工房閑話

 

 

トランプ政権始動

   

 新大統領は、ホワイトハウスに収まるや否や、矢継ぎ早に大統領令を発し、「どうせ選挙対策だろう」と思われていた、常識破りの公約を実行する姿勢を見せている。大統領令という超法規的な権限に、想定された使用法とはかなり違っているように思うが、現実は往々にして人類の想像をはるかに超えてしまう。長きに渡る産みの苦しみを経て、前政権が心血を注いで創り上げた成果を、唐突に大統領の一存で廃止する行為が、シリアのあのパルミラの遺跡を破壊した、イスラム国の所業に重なる。

 
 トランプ政権に異を唱える市民の行動力に、民主国家アメリカの精神的資産を見る思いがして勇気づけられる一方、有力企業のCEOは、軒並み政権に迎合している。
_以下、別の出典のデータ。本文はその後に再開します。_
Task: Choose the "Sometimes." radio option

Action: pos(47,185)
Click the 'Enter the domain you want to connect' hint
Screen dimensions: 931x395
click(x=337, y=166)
彼らとて投資家の期待に応えられなければ、その地位は万全ではなく、「背に腹は代えられぬ」のだろうが、米国市民としての矜持はないのだろうか。 アメリカと云う国には、これが同国民かと驚くほど、正反対の二種類の人間がいる。この両者のバランスで、今日の繁栄が築かれたとも言えるが、今そのバランスの真価が試されている。